By 1979, Hoshino decided to make a concerted effort to make high-quality drums and hardware and start marketing its drums under the Tama brand. Tama was the name of the owner's wife, and means "jewel" in Japanese. "Star" continues to be used in the names of Tama's drum models to this day.
Tama and Drum Workshop (DW) jointly bought the bankrupt Camco Drum Company. As part of the deal, DW received the Camco tooling and manufacturing equipment while Tama received the Camco name, designs, engineering and patent rights.

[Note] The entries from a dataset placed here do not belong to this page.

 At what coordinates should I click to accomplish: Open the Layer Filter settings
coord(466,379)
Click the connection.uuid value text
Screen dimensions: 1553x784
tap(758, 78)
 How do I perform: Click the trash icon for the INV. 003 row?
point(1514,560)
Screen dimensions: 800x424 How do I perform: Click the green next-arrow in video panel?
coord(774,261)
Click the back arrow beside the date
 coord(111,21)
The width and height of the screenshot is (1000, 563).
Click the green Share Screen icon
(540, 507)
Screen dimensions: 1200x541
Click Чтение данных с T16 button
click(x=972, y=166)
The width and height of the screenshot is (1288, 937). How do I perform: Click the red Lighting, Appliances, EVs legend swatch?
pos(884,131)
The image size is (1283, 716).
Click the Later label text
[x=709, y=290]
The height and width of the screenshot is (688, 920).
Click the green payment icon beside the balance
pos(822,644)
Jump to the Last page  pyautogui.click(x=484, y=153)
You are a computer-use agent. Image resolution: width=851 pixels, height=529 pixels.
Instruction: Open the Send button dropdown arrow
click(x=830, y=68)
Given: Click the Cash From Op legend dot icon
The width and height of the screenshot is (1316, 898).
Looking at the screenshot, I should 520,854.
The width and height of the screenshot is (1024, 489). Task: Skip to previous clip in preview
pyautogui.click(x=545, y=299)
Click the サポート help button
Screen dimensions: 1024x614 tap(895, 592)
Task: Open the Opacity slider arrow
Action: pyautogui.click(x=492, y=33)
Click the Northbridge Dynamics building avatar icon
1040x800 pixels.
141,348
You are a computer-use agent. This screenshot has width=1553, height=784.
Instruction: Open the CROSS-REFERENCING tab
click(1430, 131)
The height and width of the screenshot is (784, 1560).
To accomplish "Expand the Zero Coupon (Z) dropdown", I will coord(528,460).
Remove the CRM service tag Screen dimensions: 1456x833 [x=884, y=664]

At the time, Camco was producing what was thought to be the best drum pedal on the market. DW continued production of the pedal using the original tooling, rebadging it as the DW5000. Tama began production of the same pedal under the Camco name. The Tama version of the Camco pedal is commonly referred to as the Tamco pedal to distinguish it from an original Camco pedal. Tama integrated all the engineering from Camco into their production process and the overall level of quality of their drums increased virtually overnight. The original plan was to market the low-end Tama drums to beginners and use the Camco brand to sell high-end drums to professional musicians. However, even the professionals were starting to use the Tama drums because of the low cost of the Asian-made drums with the (now) high quality of hardware.
Tama was one of the first companies to offer super heavy-duty hardware, and drum mounting systems that did not intrude into the shell like most brands in the 1970s. They also invented unique tubular drums called Octobans. Octobans are 6" in diameter and are manufactured in eight different lengths (hence the prefix "octo-") up to 600mm (23.5"). They vary in pitch by using different shell lengths, rather than widths.